:: 抜粋本文 ::

学位論文要旨



No 114217
著者(漢字) 木下,嗣基
著者(英字)
著者(カナ) キノシタ,ツグキ
標題(和) 数値流体力学的手法による浮体の波浪中非線形運動の計算法に関する研究
標題(洋)
報告番号 114217
報告番号 甲14217
学位授与日 1999.03.29
学位種別 課程博士
学位種類 博士(工学)
学位記番号 博工第4343号
研究科 工学系研究科
専攻 船舶海洋工学専攻
論文審査委員 主査: 東京大学 教授 藤野,正隆
 東京大学 教授 前田,久明
 東京大学 助教授 影本,浩
 東京大学 助教授 佐藤,徹
 運輸省船舶技術研究所 推進性能部長 不破,健
内容要旨

 浮体の波浪中運動の推定は、浮体の安定性を考慮する上で不可欠なだけでなく、浮体各部所に働く水圧や運動に伴う慣性力を考慮し、構造強度を決定する上で不可欠である。そのため、古くから浮体運動の推定は様々な方法が用いられてきた。浮体の波浪中運動は周囲の流体との相互作用であり、浮体運動と流体運動の双方を同時に推定する必要がある。これは大量の計算を要する問題で、実際上不可能な問題であった。この大量の計算を軽減するためにいくつかの仮定を導入し、計算を簡略化する事で浮体の波浪中運動の推定を可能にしてきた。その仮定とは例えば次のようなものが挙げられる。1.流体は非粘性、非回転のポテンシャル流。2.微小波高、微小運動とし、幾何学的な境界条件を簡易化。3.波浪中運動を周期運動として、周波数領域での解析。4.船体に細長体理論を適用。これらの仮定のいずれかを用いることで、浮体運動の計算を行ったものが大半である。

 1と2の仮定を用いたものとして挙げられるのが三次元特異点分布法である。三次元特異点分布法は微小振幅波、微小運動の仮定のもとで、浮体表面を微小要素に分割し、その各要素に於ける吹き出し強さを、厳密な放射条件などの境界条件を課して解いている。しかし、前進速度を持つような船舶に関してはこの手法を用いるのは精度の点で問題があるようで、さらに4の仮定をもちいた手法であるストリップ法が用いられている。ストリップ法は浮体を長手方向に分割し、各断面内で流体力を求め、それを長手方向で積分することで流体力を求める理論である。しかし、この仮定は直感的なもので理論的な整合性という面からは不十分で、精度的にも限界がある。

 近年ではランキンソース法のような吹き出しを浮体表面と自由表面の双方に配置してその吹き出し強さを求める手法が開発されてきた。この手法は前進速度を持つ浮体に対しても適用できる。多くの計算機容量を必要とするという問題があるが、そのような問題も近年の計算機の発達で解消されつつある。また船舶のような細長体では自由表面の撹乱はさほど大きくなく、自由表面条件は線形のままで、物体表面条件だけ時々刻々の浸水部の変化を考慮しつつ厳密に満足させるといった手法も提案されており、その有効性が示されている。

:::
:: 出典抜粋 ::

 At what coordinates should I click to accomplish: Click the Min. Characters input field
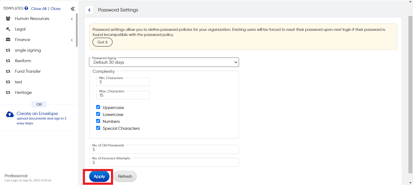(123, 82)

:::

浮体の波浪中運動に関する論文要旨のうち、「学位記番号 博工第4343号」から「分で、精度的にも限界がある。」までの部分を、両端も含めて一字一句変えずに書き写すこと。

学位記番号 博工第4343号
研究科 工学系研究科
専攻 船舶海洋工学専攻
論文審査委員 主査: 東京大学 教授 藤野,正隆
 東京大学 教授 前田,久明
 東京大学 助教授 影本,浩
 東京大学 助教授 佐藤,徹
 運輸省船舶技術研究所 推進性能部長 不破,健
内容要旨

 浮体の波浪中運動の推定は、浮体の安定性を考慮する上で不可欠なだけでなく、浮体各部所に働く水圧や運動に伴う慣性力を考慮し、構造強度を決定する上で不可欠である。そのため、古くから浮体運動の推定は様々な方法が用いられてきた。浮体の波浪中運動は周囲の流体との相互作用であり、浮体運動と流体運動の双方を同時に推定する必要がある。これは大量の計算を要する問題で、実際上不可能な問題であった。この大量の計算を軽減するためにいくつかの仮定を導入し、計算を簡略化する事で浮体の波浪中運動の推定を可能にしてきた。その仮定とは例えば次のようなものが挙げられる。1.流体は非粘性、非回転のポテンシャル流。2.微小波高、微小運動とし、幾何学的な境界条件を簡易化。3.波浪中運動を周期運動として、周波数領域での解析。4.船体に細長体理論を適用。これらの仮定のいずれかを用いることで、浮体運動の計算を行ったものが大半である。

 1と2の仮定を用いたものとして挙げられるのが三次元特異点分布法である。三次元特異点分布法は微小振幅波、微小運動の仮定のもとで、浮体表面を微小要素に分割し、その各要素に於ける吹き出し強さを、厳密な放射条件などの境界条件を課して解いている。しかし、前進速度を持つような船舶に関してはこの手法を用いるのは精度の点で問題があるようで、さらに4の仮定をもちいた手法であるストリップ法が用いられている。ストリップ法は浮体を長手方向に分割し、各断面内で流体力を求め、それを長手方向で積分することで流体力を求める理論である。しかし、この仮定は直感的なもので理論的な整合性という面からは不十分で、精度的にも限界がある。